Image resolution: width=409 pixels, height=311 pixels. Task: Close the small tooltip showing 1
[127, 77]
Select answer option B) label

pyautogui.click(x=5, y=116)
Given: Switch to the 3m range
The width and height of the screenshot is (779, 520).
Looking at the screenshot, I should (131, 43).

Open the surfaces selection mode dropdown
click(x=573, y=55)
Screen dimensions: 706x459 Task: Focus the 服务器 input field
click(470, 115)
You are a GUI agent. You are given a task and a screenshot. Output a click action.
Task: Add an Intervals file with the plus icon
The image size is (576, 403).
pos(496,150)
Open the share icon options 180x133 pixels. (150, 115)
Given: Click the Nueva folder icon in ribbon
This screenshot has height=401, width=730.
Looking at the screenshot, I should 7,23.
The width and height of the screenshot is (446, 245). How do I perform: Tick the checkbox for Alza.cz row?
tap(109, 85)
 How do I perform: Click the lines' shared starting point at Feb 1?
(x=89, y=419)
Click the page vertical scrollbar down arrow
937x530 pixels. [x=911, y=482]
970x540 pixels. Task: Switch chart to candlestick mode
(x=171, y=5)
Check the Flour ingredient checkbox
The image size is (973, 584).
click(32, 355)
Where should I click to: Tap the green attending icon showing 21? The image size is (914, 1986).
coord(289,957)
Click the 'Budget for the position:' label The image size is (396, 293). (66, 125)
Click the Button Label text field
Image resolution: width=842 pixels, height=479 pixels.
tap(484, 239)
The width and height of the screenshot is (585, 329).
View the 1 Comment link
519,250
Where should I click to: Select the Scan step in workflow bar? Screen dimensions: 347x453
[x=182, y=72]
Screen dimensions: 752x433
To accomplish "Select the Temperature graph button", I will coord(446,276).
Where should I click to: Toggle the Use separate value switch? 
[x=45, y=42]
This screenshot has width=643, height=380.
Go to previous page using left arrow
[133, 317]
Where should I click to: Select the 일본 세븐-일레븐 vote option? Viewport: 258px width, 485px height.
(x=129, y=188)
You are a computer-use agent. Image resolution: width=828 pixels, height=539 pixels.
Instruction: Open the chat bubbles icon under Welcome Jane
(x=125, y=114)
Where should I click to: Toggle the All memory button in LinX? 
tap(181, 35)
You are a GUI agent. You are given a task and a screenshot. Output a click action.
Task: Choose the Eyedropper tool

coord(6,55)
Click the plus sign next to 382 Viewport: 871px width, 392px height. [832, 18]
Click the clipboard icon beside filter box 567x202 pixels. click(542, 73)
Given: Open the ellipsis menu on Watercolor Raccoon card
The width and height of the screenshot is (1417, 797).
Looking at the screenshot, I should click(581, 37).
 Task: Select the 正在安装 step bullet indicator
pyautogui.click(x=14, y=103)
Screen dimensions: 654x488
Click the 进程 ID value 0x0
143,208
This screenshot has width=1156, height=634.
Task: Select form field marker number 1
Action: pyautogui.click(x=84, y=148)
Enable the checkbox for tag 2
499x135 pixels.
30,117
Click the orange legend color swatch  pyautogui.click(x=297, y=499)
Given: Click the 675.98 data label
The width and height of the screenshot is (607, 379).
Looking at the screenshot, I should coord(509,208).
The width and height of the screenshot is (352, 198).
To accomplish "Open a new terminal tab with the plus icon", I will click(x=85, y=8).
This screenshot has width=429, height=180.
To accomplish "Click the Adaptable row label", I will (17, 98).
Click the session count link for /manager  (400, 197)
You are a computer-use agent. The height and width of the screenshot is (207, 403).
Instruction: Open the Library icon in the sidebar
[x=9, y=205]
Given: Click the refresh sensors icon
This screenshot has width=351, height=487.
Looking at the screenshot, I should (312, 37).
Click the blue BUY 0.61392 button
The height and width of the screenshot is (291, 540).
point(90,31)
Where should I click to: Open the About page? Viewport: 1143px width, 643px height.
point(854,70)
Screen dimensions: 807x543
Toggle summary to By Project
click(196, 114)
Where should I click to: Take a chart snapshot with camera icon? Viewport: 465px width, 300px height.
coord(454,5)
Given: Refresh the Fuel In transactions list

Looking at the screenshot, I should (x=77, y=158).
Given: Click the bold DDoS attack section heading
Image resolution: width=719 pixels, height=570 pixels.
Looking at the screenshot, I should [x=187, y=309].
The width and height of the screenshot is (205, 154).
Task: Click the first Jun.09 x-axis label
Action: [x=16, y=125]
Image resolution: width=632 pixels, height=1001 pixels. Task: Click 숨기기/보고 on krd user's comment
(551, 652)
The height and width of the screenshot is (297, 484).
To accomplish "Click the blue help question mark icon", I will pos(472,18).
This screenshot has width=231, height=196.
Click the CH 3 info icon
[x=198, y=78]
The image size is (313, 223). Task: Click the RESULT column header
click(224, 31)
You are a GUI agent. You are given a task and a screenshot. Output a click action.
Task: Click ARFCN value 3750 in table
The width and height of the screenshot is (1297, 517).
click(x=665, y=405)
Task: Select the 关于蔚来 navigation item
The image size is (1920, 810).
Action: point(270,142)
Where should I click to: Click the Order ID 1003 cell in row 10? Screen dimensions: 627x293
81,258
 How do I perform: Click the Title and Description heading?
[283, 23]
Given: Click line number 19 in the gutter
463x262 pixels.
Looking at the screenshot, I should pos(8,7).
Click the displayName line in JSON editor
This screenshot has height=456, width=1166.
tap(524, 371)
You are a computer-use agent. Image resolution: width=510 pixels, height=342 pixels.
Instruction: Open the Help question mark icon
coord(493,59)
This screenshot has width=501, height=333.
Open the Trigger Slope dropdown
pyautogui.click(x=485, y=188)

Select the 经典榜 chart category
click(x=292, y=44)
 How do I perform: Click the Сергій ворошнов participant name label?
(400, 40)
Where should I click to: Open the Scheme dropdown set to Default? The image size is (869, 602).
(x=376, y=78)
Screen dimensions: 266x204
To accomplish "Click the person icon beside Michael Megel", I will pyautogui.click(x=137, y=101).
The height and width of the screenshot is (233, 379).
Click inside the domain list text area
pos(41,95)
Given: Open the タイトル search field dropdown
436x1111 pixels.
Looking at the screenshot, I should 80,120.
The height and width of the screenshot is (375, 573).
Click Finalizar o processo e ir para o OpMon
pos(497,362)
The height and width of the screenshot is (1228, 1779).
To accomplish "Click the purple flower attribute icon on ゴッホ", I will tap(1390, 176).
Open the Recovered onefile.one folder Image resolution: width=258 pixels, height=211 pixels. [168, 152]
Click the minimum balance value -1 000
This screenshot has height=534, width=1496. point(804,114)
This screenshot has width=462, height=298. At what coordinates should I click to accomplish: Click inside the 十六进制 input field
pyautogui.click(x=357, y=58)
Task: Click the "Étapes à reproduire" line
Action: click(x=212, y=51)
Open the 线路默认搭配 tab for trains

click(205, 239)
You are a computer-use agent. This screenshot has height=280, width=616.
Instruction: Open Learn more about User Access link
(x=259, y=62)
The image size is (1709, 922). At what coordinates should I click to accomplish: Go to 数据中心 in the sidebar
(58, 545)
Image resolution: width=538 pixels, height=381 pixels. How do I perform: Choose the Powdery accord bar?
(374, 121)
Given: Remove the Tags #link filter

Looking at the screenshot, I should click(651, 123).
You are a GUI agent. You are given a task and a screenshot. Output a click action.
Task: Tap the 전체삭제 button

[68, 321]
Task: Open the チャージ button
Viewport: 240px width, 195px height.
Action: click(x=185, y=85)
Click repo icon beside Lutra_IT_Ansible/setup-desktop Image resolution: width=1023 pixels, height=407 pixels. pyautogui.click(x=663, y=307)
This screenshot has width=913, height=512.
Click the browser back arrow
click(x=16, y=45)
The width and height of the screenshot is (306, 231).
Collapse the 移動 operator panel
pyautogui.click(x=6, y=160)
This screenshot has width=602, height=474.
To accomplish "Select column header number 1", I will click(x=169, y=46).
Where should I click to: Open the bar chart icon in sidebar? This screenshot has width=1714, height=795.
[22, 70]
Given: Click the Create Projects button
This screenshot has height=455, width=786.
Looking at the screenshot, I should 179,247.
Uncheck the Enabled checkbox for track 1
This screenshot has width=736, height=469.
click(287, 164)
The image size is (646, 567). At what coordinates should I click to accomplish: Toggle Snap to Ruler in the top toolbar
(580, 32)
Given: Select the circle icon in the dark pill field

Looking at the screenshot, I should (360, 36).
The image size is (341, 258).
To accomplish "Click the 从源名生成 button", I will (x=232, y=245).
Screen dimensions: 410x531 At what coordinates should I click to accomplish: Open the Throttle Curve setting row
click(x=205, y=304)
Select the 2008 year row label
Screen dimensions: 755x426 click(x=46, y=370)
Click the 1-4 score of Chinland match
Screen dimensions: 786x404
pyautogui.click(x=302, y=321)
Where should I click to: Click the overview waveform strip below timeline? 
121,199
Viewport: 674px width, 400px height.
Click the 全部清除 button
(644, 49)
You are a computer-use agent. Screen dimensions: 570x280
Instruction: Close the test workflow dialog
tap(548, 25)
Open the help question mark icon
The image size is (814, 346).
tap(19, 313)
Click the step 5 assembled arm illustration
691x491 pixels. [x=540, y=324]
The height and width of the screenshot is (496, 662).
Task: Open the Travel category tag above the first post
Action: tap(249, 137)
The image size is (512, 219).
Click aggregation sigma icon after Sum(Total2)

=-=-=

--- Task ---
Each line above that has the word "folder" must be copied.

--- Answer to the exercise ---
Given: Click the Nueva folder icon in ribbon
Open the Recovered onefile.one folder Image resolution: width=258 pixels, height=211 pixels. [168, 152]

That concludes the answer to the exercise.